ManusiaSenayan.idUMP 2026 resmi naik di seluruh provinsi. Kenaikannya ada di kisaran 5–7 persen. Buat sebagian orang: “Alhamdulillah naik.” Buat sebagian lainnya: “Naiknya ada, tapi kok vibes-nya kayak diskon 5% pas lagi butuhnya 50%?”

Nah, Anggota Komisi IX DPR RI Tutik Kusuma Wardhani ikut angkat suara. Intinya, beliau ngajak semua pihak buat bijak dan cari jalan tengah—biar buruh nggak merasa ditinggal, tapi industri juga nggak langsung “shutdown” kayak HP kepanasan.

Tutik bilang, aspirasi pekerja untuk UMP naik lebih tinggi itu valid dan patut dihargai. Bahkan beliau menegaskan, “Saya hargai keinginan dari para pekerja untuk kenaikan UMP ini,” ujarnya kepada Parlementaria di Gedung Nusantara II, Senayan, Selasa (13/1/2026).

Tapi, plot twist-nya: kondisi ekonomi sedang tidak baik-baik saja. Industri, kata dia, masih kesulitan, jadi kemampuan buat naikin upah lebih tinggi itu juga terbatas. “Industri juga sedang mengalami kesulitan,” jelasnya. Ibaratnya pengin traktir satu geng, tapi saldo tinggal cukup buat es teh.
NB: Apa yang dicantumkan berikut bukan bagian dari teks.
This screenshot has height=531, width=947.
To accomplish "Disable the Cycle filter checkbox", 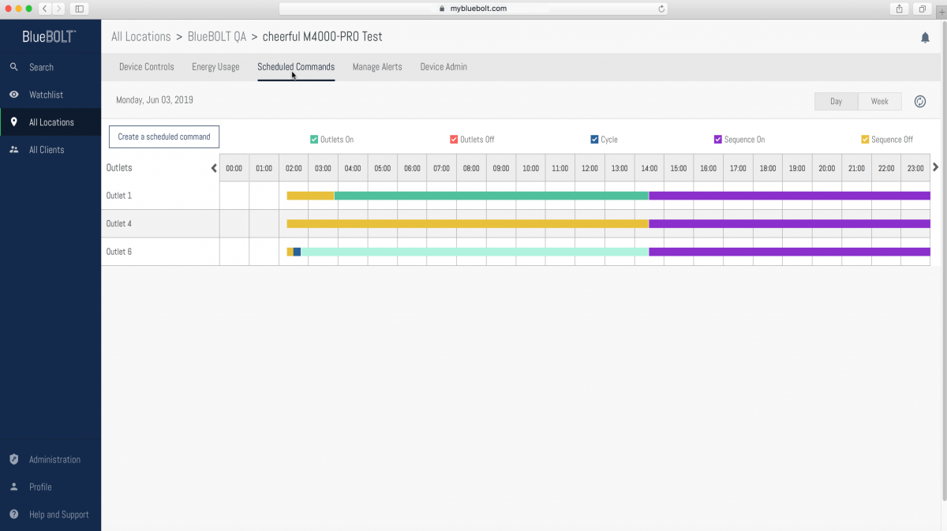I will [593, 139].
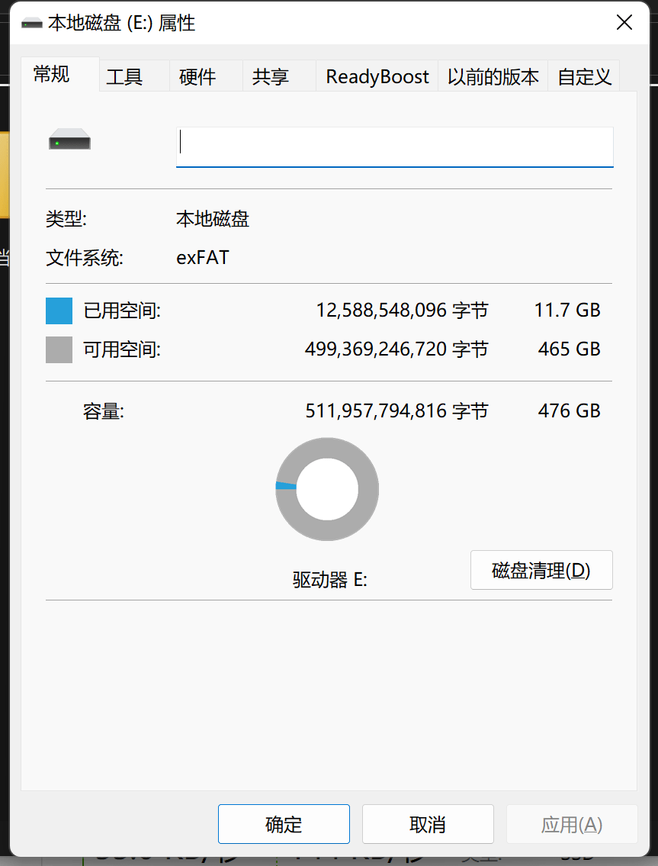Confirm changes with the 确定 button
This screenshot has height=866, width=658.
coord(284,823)
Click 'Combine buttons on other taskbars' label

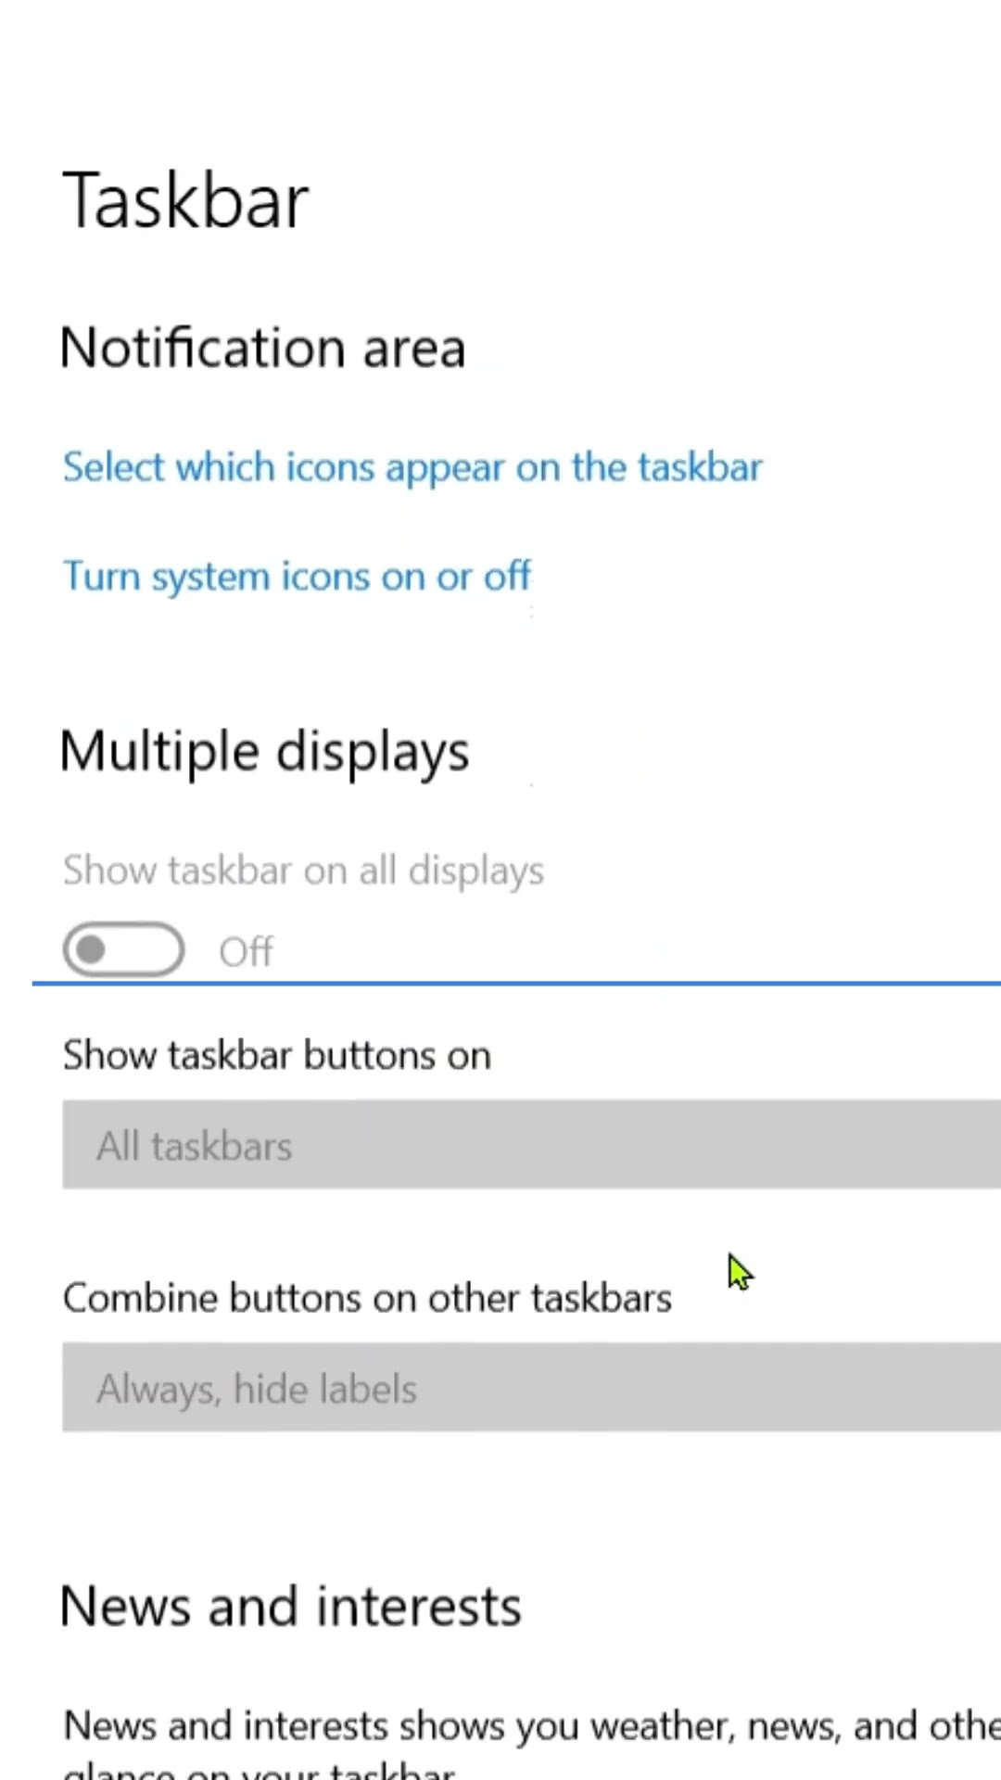tap(367, 1298)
Karena itu, beliau ngajak semua pihak cari solusi yang adil. Bukan adu kuat, tapi adu sehat: siapa yang paling mau kompromi. “Cari win-win solution,” tegasnya.

Menurutnya, buruh dan industri saling membutuhkan. Jadi di kondisi global yang lagi penuh tantangan, perlu saling memahami terlebih dahulu. “Untuk sementara, saya kira harus saling dipahami dulu,” katanya.

Tutik juga menambahkan Komisi IX DPR RI bakal terus memikirkan isu ini karena berkaitan langsung dengan pekerja.

Selain soal UMP, beliau menyinggung program makan bergizi gratis sebagai upaya merespons inflasi dan mendorong ekonomi desa. “Mulai dari desa kita bangun ekonomi agar dampaknya lebih luas,” tutupnya.